Manca una strategia di crescita per un paese che stagna da decenni. Non c’è menzione della ristrutturazione manifatturiera in chiave verde e digitale; niente proposte per combattere il turismo eccessivo o per salvaguardare quello sano, essenziale per la bilancia dei pagamenti; nulla si dice sullo sviluppo scientifico e sulla ricerca, settori ormai quasi inesistenti in Italia; non una riga è stata spesa per salvaguardare il capitale umano, per incoraggiare i giovani a non emigrare; infine si è abilmente evitato di menzionare il cronico problema della povertà, 5 milioni di famiglie in povertà assoluta, pari a circa 15 milioni tra adulti e bambini, un serbatoio umano in perdita netta.
Con queste premesse la manovra finisce per essere l’ennesimo rimpasto di tasse e spese per tirare avanti un altro anno, poi si vedrà.
Cardine è ancora una volta salvaguardare gli interessi delle élite vicine agli snodi del potere. Si decide così di non tassare gli extraprofitti delle banche. Di cosa si tratta? E’ semplice, negli ultimi anni le banche hanno ottenuto prestiti a tassi vicini allo zero dalla Banca centrale europea e adesso danno questi soldi in prestito come mutui o prestiti a tassi tra il 5 e il 6 per cento. Questa ricchezza, letteralmente piovuta dal cielo sotto le raffiche della tempesta inflazione, è generata dagli extraprofitti, profitti eccezionali, fuori dal comune.

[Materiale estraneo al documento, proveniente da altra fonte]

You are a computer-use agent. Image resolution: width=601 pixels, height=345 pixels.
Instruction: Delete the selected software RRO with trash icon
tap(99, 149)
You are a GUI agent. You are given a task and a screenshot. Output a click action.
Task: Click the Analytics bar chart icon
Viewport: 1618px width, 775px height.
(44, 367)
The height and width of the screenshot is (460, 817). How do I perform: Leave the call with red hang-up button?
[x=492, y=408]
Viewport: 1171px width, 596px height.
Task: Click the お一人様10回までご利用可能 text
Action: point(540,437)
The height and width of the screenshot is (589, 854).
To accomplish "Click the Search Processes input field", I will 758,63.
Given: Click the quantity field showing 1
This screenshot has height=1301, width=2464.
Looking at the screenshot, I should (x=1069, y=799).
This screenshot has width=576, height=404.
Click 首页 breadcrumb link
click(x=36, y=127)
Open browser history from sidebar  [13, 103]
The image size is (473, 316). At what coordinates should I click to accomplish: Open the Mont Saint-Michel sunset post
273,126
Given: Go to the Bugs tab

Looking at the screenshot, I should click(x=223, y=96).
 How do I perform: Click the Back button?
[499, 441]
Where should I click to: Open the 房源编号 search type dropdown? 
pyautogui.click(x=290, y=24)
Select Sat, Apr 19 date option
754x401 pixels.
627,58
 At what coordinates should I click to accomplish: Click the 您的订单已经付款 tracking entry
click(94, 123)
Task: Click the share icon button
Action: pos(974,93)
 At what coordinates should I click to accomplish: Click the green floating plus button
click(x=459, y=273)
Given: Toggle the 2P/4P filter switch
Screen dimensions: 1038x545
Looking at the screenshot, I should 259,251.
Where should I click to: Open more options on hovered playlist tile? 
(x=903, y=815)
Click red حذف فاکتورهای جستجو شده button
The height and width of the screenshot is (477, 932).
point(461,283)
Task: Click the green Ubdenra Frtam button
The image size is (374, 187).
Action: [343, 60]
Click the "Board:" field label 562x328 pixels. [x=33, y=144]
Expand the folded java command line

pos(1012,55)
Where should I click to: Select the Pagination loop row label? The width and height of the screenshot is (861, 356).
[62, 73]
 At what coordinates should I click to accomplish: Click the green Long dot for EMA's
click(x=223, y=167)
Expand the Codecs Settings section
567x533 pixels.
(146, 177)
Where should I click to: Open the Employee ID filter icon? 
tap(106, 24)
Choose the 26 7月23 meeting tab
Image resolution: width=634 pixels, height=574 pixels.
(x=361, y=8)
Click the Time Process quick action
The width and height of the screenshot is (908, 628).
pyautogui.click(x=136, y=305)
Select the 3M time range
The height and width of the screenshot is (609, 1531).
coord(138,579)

Ebbene, tassarli significherebbe andare contro gli interessi di individui e gruppi proprietari delle banche. E così si è deciso di farli confluire in un fondo creato da ciascuna banca da dove possono facilmente, ma sempre con accortezza, essere incamerati nel capitale della banca tax free.
Discorso analogo si fa per l’industria energetica, la società del gas che ha stipulato contratti annuali per periodi medio-lunghi a prezzi di gran lunga inferiori agli attuali non vede tassati gli extraprofitti prodotti dall’impennata dei costi energetici.
Certo quei soldi avrebbero fatto comodo, ma sostituirli è semplice: si crea una nebulosa di nuove tasse, tanto piccole da essere quasi insignificanti per il singolo individuo ma considerevoli se aggregate per lo stato. Quella delle microtasse è una trovata nuova, prima non ci aveva mai pensato nessuno: questa l’innovazione del governo. Tra le microtasse ce ne sono alcune che penalizzano le donne, come l’aumento dell’imposta sui pannolini, assorbenti, coppette per l’allattamento. Beni necessari, direi essenziali per donne e madri.
La protezione delle élite, dei soliti noti insomma, produce anche spese assurde e investimenti sbagliati. Il governo stanzia 11,6 miliardi di euro nell’arco di pochi anni per costruire il ponte sullo stretto di Messina quando non ha un centesimo per coprire 16 miliardi di euro di extra deficit. Meglio sarebbe stato rimandare la costruzione del ponte a quando le casse dello stato fossero state più in carne e spendere meno di un miliardo di euro per una flotta di traghetti veloci, di ultima generazione, che facciano la spola tra le due coste.
Stendiamo poi un pietoso velo sulle pensioni e sui meccanismi machiavellici per evitare che si vada in pensione anticipata: così facendo non si lascia il posto per i giovani.
In sintesi, la manovra colpisce ancora una volta il ceto medio, quello che le tasse, ahimè, le paga sempre e per tutti. Però ci si chiede: Giorgia lo sa che bastonare chi l’ha portata a Palazzo Chigi è un bell’errore? Lei non ha i miliardi di Berlusconi da elargire come caramelle, Giorgia la prossima vittoria elettorale se le deve guadagnare e se continua così non ce la farà.